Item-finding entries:
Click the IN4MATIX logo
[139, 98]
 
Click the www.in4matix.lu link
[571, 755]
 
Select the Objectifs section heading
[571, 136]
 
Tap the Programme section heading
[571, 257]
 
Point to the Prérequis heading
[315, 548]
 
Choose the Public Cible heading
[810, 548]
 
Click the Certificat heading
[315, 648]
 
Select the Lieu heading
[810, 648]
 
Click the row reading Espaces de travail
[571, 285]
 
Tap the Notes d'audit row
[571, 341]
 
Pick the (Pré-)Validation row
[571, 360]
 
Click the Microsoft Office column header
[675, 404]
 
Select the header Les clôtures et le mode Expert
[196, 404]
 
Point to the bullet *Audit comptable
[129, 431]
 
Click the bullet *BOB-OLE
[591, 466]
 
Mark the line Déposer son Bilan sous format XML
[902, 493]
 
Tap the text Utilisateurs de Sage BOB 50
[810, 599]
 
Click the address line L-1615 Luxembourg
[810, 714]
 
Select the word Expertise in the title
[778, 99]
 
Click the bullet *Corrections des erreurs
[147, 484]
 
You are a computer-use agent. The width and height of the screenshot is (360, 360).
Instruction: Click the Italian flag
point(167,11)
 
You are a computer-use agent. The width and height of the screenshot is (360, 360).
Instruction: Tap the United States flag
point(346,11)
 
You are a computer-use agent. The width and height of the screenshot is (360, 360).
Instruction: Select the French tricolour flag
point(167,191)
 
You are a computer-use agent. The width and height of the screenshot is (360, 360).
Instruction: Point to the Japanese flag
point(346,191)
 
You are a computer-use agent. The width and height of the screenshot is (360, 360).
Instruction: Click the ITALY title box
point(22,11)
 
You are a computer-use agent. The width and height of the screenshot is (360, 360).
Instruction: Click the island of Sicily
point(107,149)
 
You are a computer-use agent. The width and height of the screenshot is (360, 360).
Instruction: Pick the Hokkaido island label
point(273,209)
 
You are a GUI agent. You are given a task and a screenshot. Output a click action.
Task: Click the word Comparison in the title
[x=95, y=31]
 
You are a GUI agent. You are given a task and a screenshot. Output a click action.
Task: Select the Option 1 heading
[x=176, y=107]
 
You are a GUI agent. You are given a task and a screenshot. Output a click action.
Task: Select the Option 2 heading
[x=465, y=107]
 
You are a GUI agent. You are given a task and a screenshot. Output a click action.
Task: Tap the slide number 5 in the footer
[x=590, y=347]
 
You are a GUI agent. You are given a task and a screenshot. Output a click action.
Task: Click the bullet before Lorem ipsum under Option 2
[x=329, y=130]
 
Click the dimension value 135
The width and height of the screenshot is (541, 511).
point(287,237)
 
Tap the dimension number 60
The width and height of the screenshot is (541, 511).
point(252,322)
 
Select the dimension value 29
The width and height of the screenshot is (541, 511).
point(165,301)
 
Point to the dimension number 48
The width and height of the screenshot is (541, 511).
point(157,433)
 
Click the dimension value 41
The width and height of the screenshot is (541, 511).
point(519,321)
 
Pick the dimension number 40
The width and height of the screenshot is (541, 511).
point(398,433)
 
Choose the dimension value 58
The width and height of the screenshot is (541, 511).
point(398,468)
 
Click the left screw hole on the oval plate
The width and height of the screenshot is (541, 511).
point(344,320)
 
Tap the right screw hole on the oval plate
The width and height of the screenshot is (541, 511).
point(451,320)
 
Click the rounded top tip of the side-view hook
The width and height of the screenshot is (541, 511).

**Your objective**
Rescale the entries between the line containing "Pick the (Pré-)Validation row" and the line containing "point(167,11)", inclusive, by multiplying every coordinate in the answers by 1.3 and rounding to whole numbers, with halves rounded up. Reproduce only those lines, with all other text, including the requests, unchanged.

**Finished exercise**
Pick the (Pré-)Validation row
[742, 468]
 
Click the Microsoft Office column header
[878, 525]
 
Select the header Les clôtures et le mode Expert
[255, 525]
 
Point to the bullet *Audit comptable
[168, 560]
 
Click the bullet *BOB-OLE
[768, 606]
 
Mark the line Déposer son Bilan sous format XML
[1173, 641]
 
Tap the text Utilisateurs de Sage BOB 50
[1053, 779]
 
Click the address line L-1615 Luxembourg
[1053, 928]
 
Select the word Expertise in the title
[1011, 129]
 
Click the bullet *Corrections des erreurs
[191, 629]
 
You are a computer-use agent. The width and height of the screenshot is (360, 360).
Instruction: Click the Italian flag
point(217,14)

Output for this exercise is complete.